私が行ったのは、ちょうど紅葉が始まった頃でした。汶陽駅で降りる人は、ほとんどが中高年の登山客でした。村の奥の馬川(マチョン)山で登山を楽しみ、その帰りにナマズを食べる、というのがお決まりのコースになっています。タンパク質やビタミンが豊富なナマズが登山で疲れた身体を癒してくれるのだそうです。
汶陽駅の周りにはのどかな田園風景が広がり、数人のアジュンマが道端で地場の野菜を売っているだけで、食堂らしき建物はありません。駅前広場の大きな看板に、30軒ほどの食堂の名前と電話番号が書かれていて、電話をするとお店の人が車で迎えに来てくれます。
私たちが行ったのは、駅から一番近いところにあるサンジョンノンメギメウンタンというお店でした。お昼時はすごく混み合うというので、朝一番で行ったのに、もう数組の先客が来ていました。
オーダーしたのは、ノンメギメウンタン2万7千ウォンとメギチム(ナマズの蒸し煮)3万5千ウォン。おかずにはウリや葉野菜、落花生など自家栽培のお野菜が並び、メインの鍋にはたっぷりのニラやきのこ、ニンニク、唐辛子が入っていました。そして野菜の間からニッと笑った(ような)ナマズの顔が覗いています。
お鍋には昆布と大根からとった出汁が入っており、グツグツと煮えていくうちにナマズの旨味が溶けていきます。火が通ったところでお店のアジュンマがトングを持ってやってきて、慣れた手つきでナマズの中骨をスルスル~ッと抜いてくれました。
まずはスープを! 山椒がピリリと効いていて、臭みは全くありません。身は、淡泊でアッサリ、ピリ辛のスープで身体がポカポカ温まっていきます。
釜谷里のナマズの美味しさの秘密は、お店の周りの田んぼにあります。ナマズは水槽ではなく田んぼで養殖されているのです。釜谷里は蛇行して流れる洛東江(ナクトンガン)に三方を囲まれ、田んぼには洛東江の水が引いてあります。ナマズは川の水に含まれるプランクトンやエビやドジョウなどを食べて育つため栄養価が高く、糖尿病や貧血などにもよいといわれています。また広い田んぼを泳ぎまわるナマズは身がしまって弾力があります。スズキや鯛に似ているなと思いました。
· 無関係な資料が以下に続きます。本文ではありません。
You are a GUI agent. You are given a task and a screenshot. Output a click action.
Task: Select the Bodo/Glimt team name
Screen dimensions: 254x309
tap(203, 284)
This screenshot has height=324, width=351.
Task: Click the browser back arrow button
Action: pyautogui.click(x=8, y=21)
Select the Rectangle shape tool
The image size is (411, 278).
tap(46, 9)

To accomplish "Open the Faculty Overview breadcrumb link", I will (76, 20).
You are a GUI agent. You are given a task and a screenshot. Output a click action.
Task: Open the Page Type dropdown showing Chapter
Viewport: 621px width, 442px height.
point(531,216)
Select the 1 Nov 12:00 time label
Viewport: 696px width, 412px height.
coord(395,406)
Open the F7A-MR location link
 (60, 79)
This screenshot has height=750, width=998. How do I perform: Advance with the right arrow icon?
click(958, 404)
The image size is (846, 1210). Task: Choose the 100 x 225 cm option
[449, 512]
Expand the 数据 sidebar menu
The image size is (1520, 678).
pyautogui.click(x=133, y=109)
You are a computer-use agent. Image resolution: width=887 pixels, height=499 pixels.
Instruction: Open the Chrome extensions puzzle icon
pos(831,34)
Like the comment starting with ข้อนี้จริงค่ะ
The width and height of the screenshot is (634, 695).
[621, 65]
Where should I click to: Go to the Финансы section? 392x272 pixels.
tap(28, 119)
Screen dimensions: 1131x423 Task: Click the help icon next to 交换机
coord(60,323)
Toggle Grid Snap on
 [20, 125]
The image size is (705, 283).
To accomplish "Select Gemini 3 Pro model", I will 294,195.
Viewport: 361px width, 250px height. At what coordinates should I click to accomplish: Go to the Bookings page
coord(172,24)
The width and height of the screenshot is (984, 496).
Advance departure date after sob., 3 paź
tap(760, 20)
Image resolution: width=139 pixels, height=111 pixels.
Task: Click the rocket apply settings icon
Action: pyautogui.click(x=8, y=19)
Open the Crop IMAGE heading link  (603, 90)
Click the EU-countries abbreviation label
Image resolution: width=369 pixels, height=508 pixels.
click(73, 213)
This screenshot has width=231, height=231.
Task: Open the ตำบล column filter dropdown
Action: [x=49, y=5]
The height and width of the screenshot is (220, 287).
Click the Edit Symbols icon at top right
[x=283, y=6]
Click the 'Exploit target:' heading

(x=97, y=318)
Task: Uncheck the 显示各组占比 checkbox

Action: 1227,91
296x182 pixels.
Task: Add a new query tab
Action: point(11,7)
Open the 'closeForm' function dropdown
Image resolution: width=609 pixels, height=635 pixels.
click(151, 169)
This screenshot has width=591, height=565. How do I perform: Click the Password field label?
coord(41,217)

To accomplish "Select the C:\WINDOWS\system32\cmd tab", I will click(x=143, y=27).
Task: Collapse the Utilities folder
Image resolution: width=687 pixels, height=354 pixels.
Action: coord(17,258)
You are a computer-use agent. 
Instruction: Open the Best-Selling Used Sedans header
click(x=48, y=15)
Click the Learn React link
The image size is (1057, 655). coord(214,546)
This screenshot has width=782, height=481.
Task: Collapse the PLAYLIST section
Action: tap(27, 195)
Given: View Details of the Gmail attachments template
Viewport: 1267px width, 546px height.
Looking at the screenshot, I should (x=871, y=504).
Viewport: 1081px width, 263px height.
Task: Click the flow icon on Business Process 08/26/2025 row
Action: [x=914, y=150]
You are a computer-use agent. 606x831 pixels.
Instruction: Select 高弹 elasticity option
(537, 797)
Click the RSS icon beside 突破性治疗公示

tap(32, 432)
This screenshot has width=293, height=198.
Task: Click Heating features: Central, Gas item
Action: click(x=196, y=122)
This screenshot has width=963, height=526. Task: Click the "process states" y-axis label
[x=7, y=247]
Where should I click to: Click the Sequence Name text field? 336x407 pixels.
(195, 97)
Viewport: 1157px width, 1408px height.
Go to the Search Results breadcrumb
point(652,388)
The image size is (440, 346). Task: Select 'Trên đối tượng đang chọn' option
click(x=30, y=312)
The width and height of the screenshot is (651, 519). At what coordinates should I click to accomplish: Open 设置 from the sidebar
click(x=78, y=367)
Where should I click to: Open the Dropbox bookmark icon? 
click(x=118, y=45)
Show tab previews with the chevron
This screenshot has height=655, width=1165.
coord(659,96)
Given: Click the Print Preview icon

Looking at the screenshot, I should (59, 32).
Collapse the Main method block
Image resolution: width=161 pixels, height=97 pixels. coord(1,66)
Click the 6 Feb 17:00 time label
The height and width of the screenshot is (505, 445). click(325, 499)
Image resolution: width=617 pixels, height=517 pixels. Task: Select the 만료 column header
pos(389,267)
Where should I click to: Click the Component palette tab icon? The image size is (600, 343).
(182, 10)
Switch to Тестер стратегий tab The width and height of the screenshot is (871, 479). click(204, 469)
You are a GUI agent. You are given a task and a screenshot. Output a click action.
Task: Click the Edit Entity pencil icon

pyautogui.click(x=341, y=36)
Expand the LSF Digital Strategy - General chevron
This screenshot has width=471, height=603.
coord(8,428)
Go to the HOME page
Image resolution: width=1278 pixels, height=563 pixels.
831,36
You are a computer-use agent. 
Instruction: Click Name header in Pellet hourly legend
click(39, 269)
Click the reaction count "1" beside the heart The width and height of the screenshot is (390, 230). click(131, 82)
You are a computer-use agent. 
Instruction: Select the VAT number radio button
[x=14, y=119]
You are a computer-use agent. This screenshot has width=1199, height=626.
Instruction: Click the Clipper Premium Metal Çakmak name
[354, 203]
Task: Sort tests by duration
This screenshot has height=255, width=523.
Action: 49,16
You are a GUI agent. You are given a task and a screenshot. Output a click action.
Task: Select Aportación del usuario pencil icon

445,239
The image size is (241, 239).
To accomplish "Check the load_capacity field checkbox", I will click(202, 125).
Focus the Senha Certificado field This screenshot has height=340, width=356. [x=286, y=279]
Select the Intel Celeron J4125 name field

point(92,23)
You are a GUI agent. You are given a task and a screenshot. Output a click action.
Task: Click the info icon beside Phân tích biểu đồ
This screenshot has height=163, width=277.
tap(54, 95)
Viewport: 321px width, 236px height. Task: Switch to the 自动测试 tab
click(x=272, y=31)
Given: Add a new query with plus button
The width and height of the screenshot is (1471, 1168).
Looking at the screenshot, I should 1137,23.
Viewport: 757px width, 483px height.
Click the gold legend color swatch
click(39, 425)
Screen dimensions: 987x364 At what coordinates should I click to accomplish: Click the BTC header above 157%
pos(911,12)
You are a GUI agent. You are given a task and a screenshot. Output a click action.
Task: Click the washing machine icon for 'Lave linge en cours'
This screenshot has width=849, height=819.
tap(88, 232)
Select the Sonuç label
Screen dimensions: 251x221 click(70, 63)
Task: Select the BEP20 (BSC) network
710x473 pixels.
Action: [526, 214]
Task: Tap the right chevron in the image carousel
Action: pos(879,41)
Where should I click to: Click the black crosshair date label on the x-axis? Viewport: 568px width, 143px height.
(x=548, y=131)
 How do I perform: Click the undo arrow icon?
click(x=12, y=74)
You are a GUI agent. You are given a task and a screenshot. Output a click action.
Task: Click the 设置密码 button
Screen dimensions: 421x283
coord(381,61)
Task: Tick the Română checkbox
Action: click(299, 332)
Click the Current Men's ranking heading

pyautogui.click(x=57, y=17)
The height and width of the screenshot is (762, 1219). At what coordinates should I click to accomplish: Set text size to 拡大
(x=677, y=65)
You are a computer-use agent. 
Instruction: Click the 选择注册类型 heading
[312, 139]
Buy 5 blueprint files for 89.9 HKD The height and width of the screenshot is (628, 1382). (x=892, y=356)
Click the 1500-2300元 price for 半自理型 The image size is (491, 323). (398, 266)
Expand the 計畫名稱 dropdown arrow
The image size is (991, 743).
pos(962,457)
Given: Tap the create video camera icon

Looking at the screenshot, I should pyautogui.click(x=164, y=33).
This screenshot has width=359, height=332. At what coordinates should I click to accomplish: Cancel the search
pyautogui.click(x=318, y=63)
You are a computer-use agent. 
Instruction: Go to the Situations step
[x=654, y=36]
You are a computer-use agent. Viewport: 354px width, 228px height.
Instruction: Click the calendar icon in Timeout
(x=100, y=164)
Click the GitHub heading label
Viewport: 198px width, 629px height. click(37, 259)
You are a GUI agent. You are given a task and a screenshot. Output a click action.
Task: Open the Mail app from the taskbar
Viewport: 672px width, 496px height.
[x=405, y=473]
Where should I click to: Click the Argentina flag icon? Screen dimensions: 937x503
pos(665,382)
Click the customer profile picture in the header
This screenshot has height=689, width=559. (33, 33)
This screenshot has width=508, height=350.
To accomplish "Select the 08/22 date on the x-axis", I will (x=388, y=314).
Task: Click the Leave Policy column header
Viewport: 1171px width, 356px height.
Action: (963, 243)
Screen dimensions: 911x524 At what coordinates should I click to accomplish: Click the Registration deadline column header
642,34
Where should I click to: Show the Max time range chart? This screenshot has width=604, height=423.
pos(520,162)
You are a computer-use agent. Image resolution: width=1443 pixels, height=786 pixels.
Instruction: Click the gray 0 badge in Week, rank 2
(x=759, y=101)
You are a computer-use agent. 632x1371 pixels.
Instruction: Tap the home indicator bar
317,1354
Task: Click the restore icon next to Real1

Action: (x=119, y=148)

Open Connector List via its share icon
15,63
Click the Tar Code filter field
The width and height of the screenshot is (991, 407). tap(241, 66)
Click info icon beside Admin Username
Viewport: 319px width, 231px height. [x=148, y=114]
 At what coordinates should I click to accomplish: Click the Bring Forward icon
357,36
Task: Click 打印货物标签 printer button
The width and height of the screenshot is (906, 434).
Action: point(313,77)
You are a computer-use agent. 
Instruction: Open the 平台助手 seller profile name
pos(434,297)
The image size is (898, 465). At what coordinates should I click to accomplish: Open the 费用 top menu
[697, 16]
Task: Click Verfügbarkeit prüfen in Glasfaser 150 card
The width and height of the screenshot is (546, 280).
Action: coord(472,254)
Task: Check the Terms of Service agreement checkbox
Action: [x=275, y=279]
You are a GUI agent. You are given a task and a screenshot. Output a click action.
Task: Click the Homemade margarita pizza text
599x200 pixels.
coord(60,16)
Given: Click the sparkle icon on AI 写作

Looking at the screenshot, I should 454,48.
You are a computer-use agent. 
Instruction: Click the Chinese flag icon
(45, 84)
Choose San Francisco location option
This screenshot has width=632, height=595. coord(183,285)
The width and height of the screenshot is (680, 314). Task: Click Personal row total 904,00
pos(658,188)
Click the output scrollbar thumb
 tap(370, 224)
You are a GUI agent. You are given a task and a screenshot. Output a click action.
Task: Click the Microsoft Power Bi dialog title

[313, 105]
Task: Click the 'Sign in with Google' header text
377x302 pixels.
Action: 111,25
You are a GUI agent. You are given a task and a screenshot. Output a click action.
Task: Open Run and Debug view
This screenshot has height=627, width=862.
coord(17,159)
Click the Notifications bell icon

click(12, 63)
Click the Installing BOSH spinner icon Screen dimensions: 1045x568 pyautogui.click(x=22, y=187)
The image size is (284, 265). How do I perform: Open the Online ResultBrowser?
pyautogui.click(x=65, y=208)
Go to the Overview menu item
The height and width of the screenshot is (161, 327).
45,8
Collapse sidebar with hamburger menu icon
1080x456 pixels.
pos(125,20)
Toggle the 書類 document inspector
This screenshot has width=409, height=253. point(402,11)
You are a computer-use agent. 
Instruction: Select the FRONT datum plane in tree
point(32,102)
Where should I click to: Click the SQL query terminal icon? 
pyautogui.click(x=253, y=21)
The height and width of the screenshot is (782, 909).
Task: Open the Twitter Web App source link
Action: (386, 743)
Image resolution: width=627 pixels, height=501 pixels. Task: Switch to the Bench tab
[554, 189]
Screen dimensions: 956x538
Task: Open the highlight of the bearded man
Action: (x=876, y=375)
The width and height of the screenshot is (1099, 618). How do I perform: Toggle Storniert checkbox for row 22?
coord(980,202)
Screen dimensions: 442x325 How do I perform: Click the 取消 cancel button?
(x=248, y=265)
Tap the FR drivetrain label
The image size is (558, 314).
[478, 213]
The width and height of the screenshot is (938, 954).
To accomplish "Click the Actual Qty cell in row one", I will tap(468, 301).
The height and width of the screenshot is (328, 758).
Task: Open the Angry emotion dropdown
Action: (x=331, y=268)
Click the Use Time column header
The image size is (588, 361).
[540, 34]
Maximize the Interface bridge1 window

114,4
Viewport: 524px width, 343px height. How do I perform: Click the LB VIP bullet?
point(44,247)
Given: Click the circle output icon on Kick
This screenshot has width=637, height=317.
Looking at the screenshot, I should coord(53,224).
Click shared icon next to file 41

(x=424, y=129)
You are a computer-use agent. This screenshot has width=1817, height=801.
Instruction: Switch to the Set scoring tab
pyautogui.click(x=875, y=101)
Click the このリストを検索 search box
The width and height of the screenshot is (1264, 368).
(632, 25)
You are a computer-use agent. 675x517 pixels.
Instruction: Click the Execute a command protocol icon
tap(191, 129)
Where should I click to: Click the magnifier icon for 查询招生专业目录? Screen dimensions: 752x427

この村のナマズの養殖は、1990年代、農家の新たな収入源として始められました。最初は食堂ではなく有料の釣り堀だったようです。釣り人たちが釣ったナマズを養殖場の横にあるビニールハウスで食べるようになってから、釣り堀は食堂へと移行しました。ナマズ鍋の評判はすぐに広がり、村の25世帯のうち14世帯が田畑を売って食堂を始めたといいます。そして今やノンメギメウンタン村を形成するに至ったのです。
食事の後、駅に向かって歩いている時、チョロチョロと水の音が聞こえました。この音に美味しさの秘密があったんだなあ。ノンメギメウンタンを食べる時、豊かな自然に感謝したいと思います。